Calendrier
Le début du mois hégirien selon Muhammad Hussein Fadlallah
Le Sayyid Muhammad Hussein Fadlallah (1935-2010) fut l'une des grandes autorités religieuses (marja') du chiisme contemporain. Établi au Liban, il s'est prononcé sur une question qui revient chaque année — la détermination du début du mois lunaire, et donc de Ramadan et des deux Aïds — en défendant une position à la fois distinctive et débattue.

Son raisonnement part d'un principe : le mois lunaire est une réalité cosmique objective, antérieure et extérieure à l'observation humaine. Le début du mois est un fait — la sortie de la lune de la conjonction (المحاق) — et non quelque chose que l'acte de voir viendrait constituer. La « vision » du croissant (رؤية), évoquée par le hadith « jeûnez à sa vue » (صوموا لرؤيته), est selon lui un moyen de connaître ce fait, et non le fait lui-même.
Il en tire une conséquence : tout procédé fiable conduisant à la certitude ou à une confiance raisonnable (اطمئنان) sur l'état du croissant est recevable — y compris le calcul astronomique précis effectué par des astronomes compétents. Le calcul rejoint ainsi les moyens classiques de preuve : la vision directe, le témoignage de deux personnes intègres, l'achèvement de trente jours, ou la décision du juge.
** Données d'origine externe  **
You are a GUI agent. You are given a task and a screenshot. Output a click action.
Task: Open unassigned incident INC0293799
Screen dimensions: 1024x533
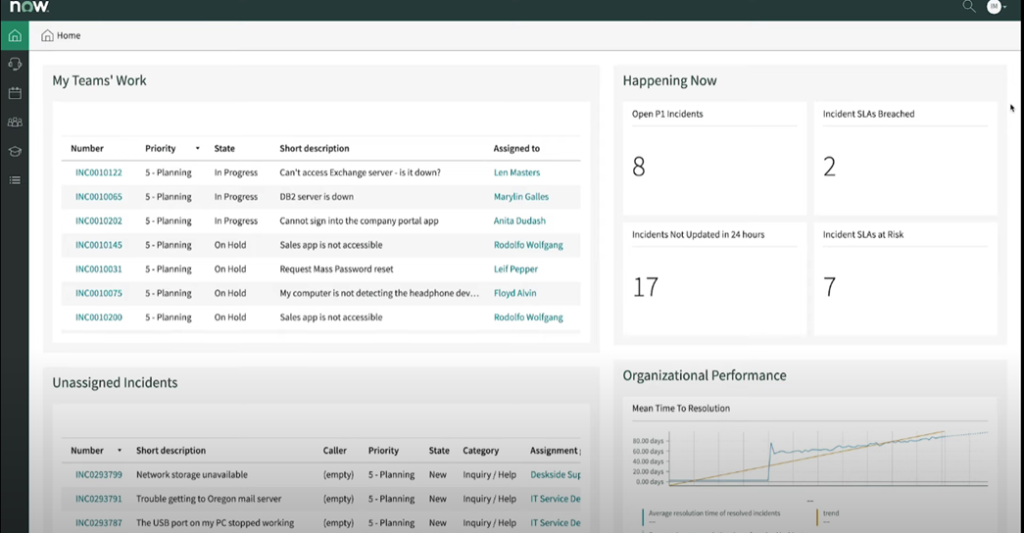pyautogui.click(x=98, y=475)
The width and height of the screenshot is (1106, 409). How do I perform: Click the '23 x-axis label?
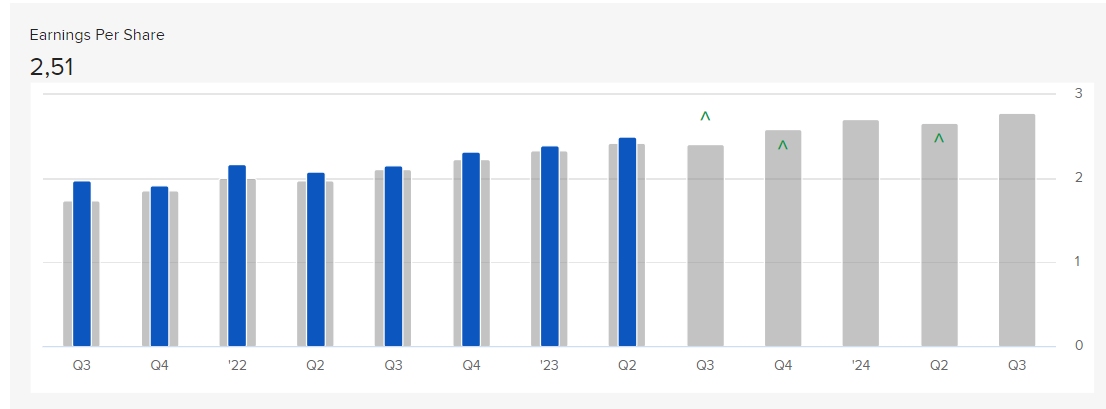coord(549,365)
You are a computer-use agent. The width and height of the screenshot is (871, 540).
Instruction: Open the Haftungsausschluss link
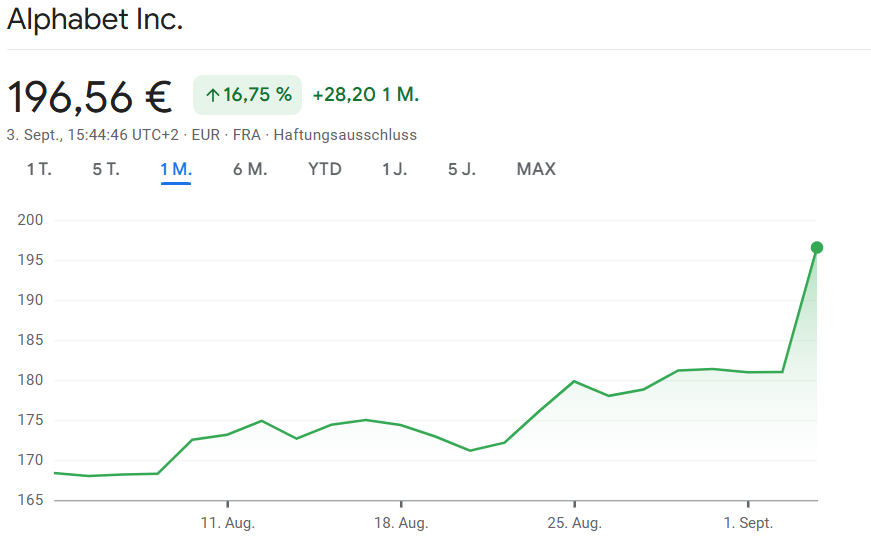[x=345, y=135]
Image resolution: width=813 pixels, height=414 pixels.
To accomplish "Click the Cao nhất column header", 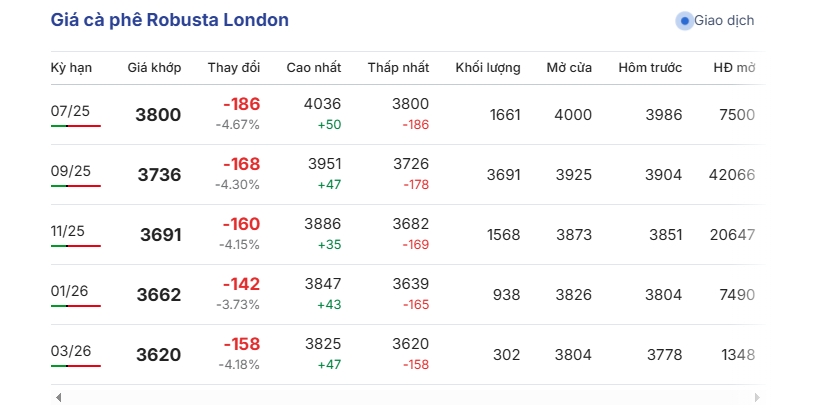I will (x=314, y=68).
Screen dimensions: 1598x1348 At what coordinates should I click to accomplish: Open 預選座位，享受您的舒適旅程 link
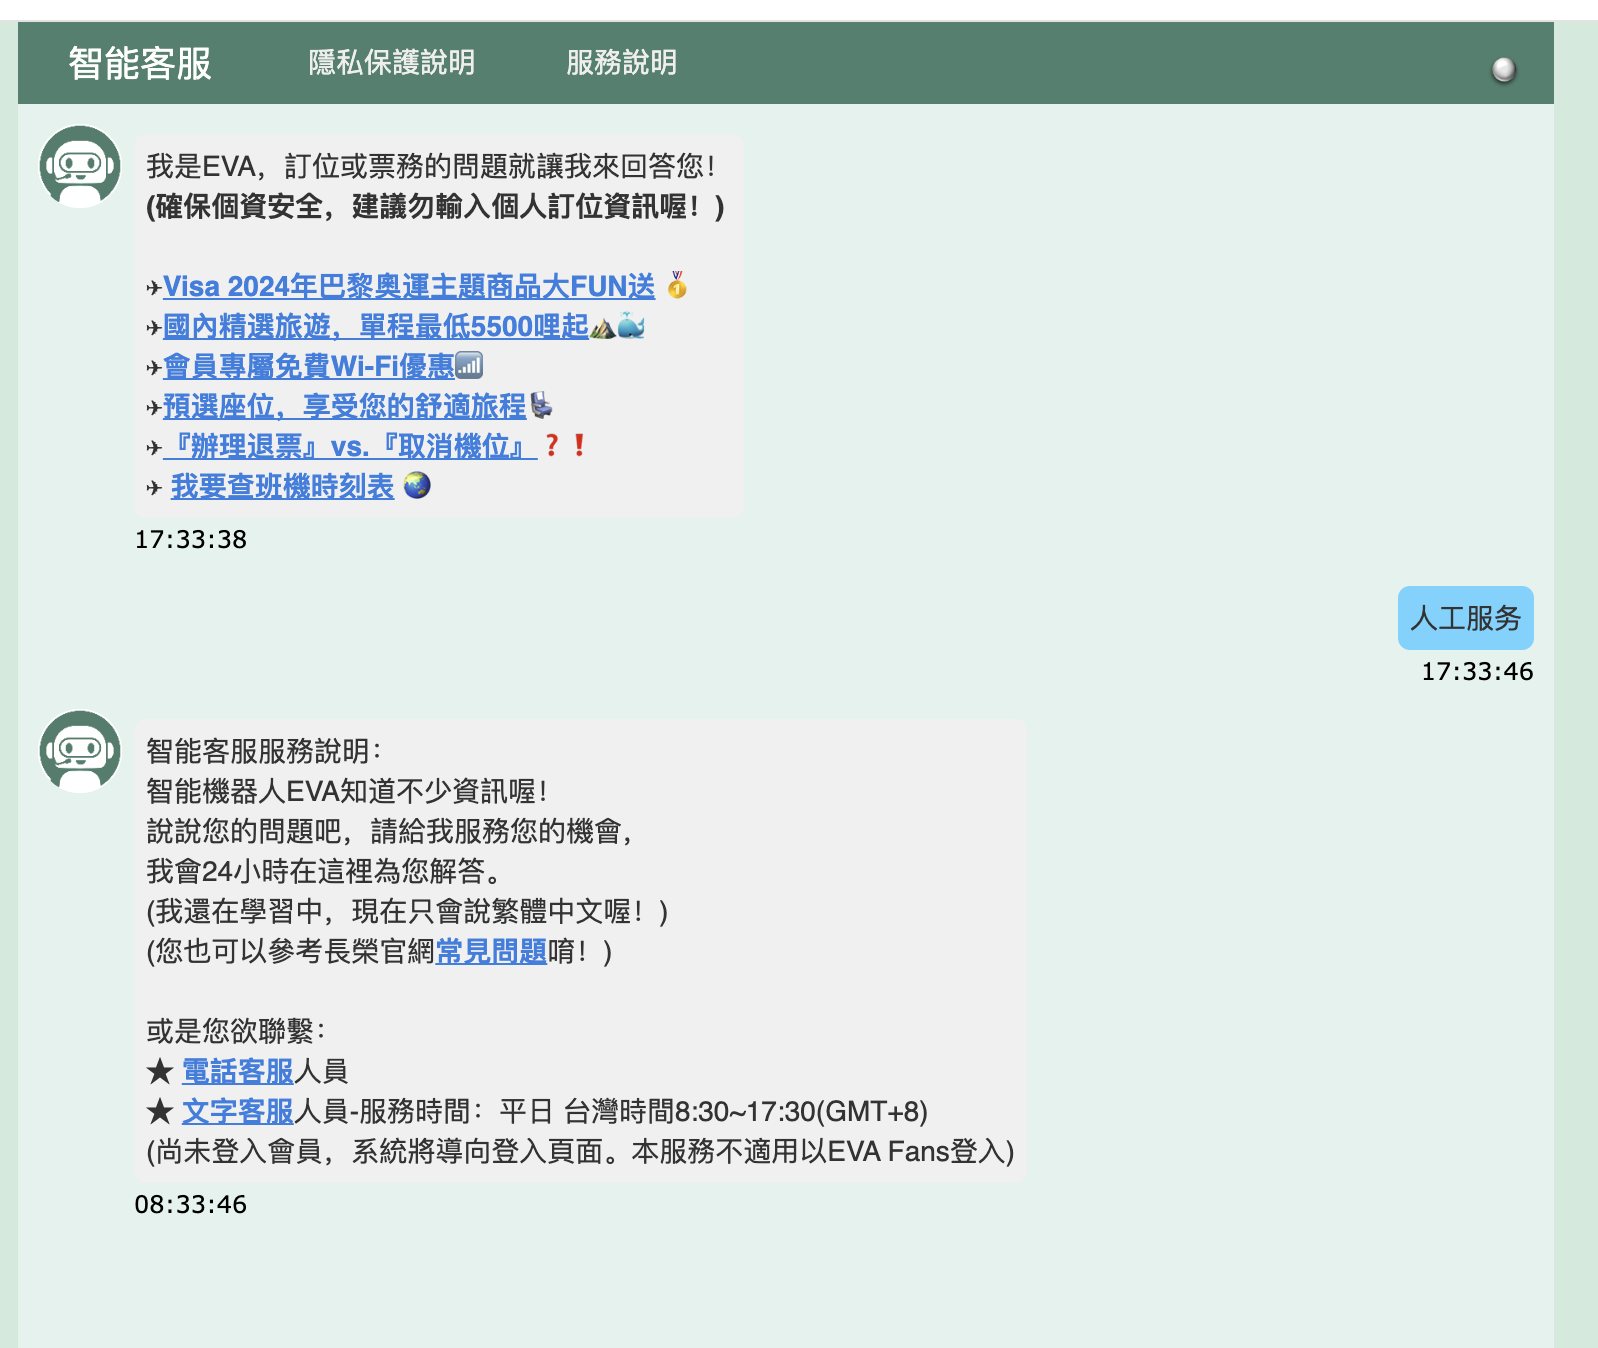coord(344,407)
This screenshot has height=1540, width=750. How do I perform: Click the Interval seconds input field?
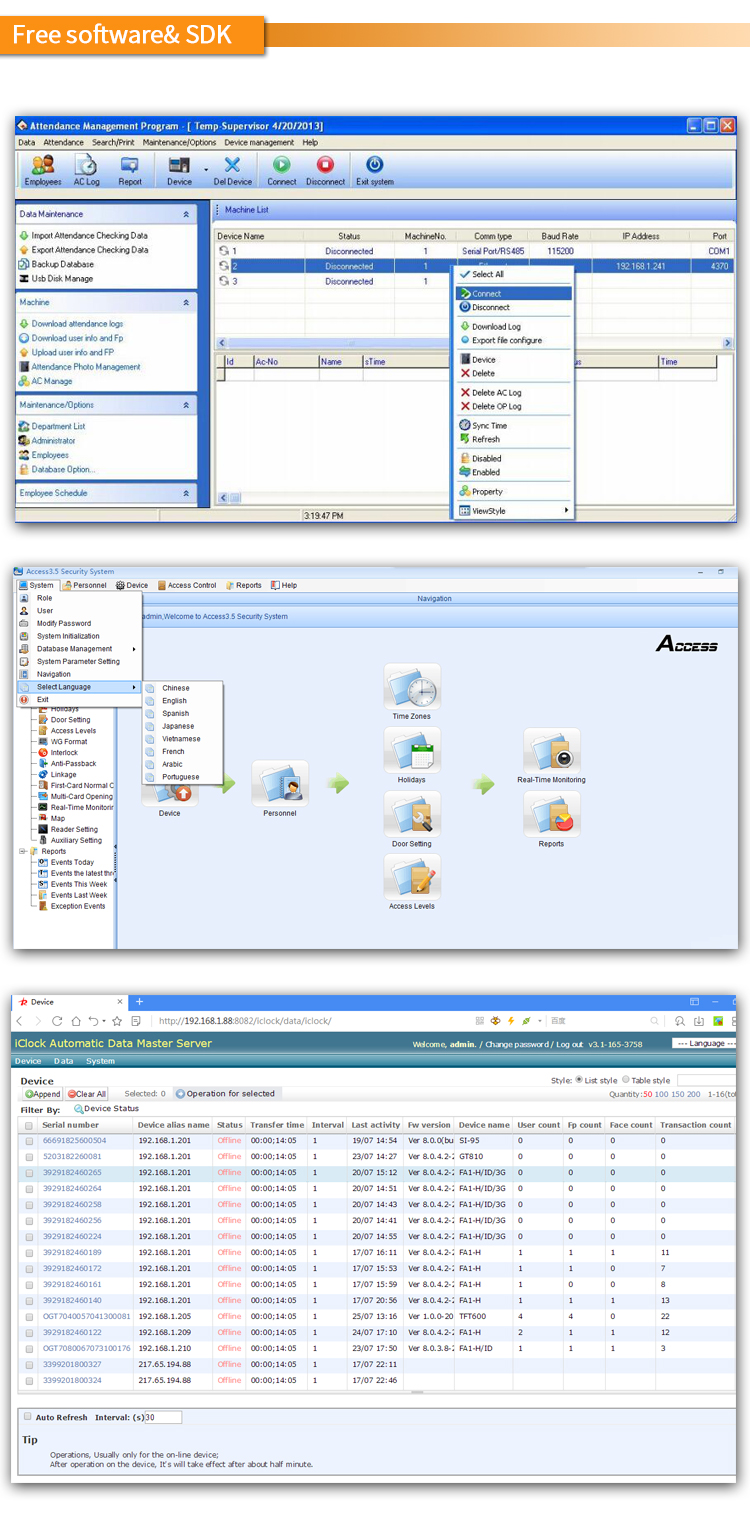163,1417
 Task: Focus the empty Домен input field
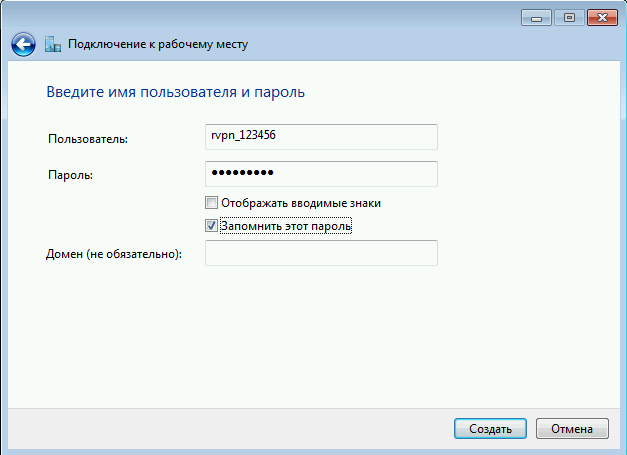coord(321,253)
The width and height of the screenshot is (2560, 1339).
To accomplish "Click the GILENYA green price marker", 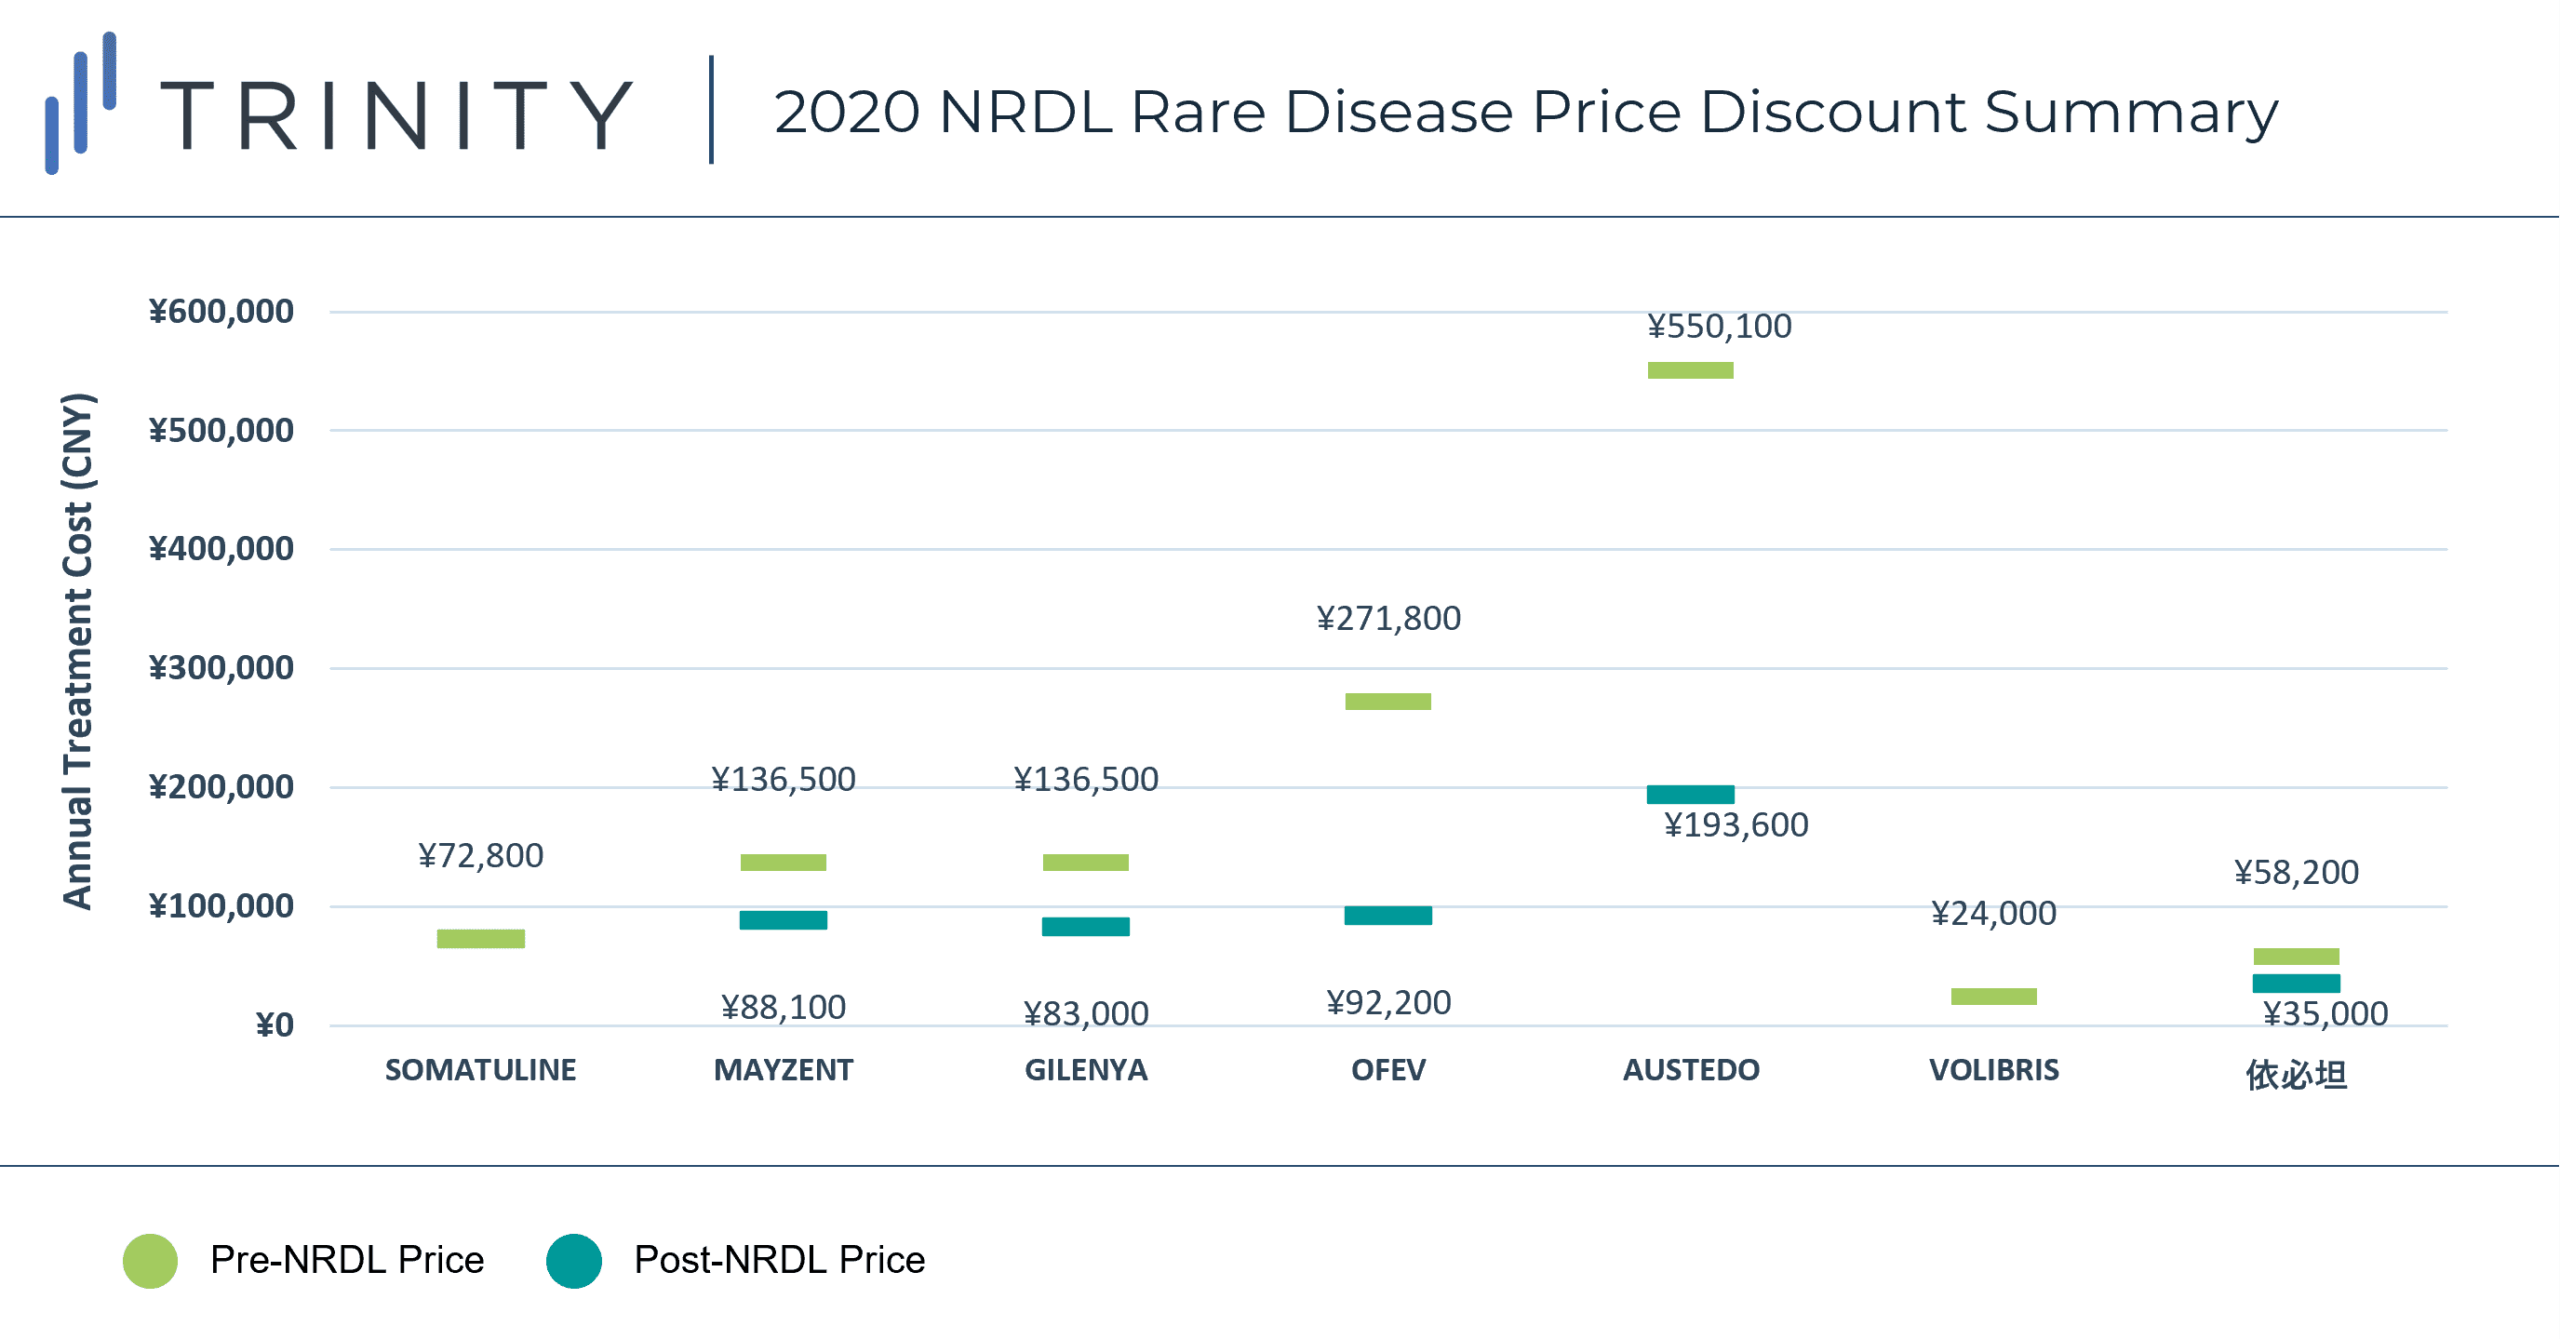I will pos(1085,862).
Une nuance est essentielle : Fadlallah ne soutenait pas que la simple naissance astronomique du croissant suffise. Il exigeait que le croissant ait atteint un état où il est objectivement possible de le voir à l'œil nu — c'est-à-dire qu'un nombre suffisant d'heures se soit écoulé depuis la conjonction pour qu'il gagne assez de lumière. Le critère est donc double : naissance du croissant et possibilité objective de le voir. Et parce que le mois est un phénomène universel, la « voyabilité » du croissant quelque part sur la Terre tend à établir le mois pour les régions concernées, ce qui atténue les débats classiques sur la différence des horizons (اختلاف المطالع).
Cette position est restée minoritaire et contestée. La majorité des juristes, sunnites comme chiites, tiennent que la vision effective du croissant (ou ce qui en tient lieu) est requise : ils lisent le hadith comme posant la رؤية en condition, et non en simple moyen. Pour eux, le calcul peut écarter une observation prétendue lorsqu'elle est physiquement impossible, mais ne peut pas, à lui seul, ouvrir le mois. La méthode de Fadlallah l'a d'ailleurs conduit, certaines années, à annoncer l'Aïd un autre jour que d'autres autorités. Ce contraste illustre une tension plus profonde — entre un calendrier fondé sur l'observation (رؤية) et un calendrier fondé sur le calcul (حساب) — celle-là même qui traverse toute l'histoire du calendrier hégirien.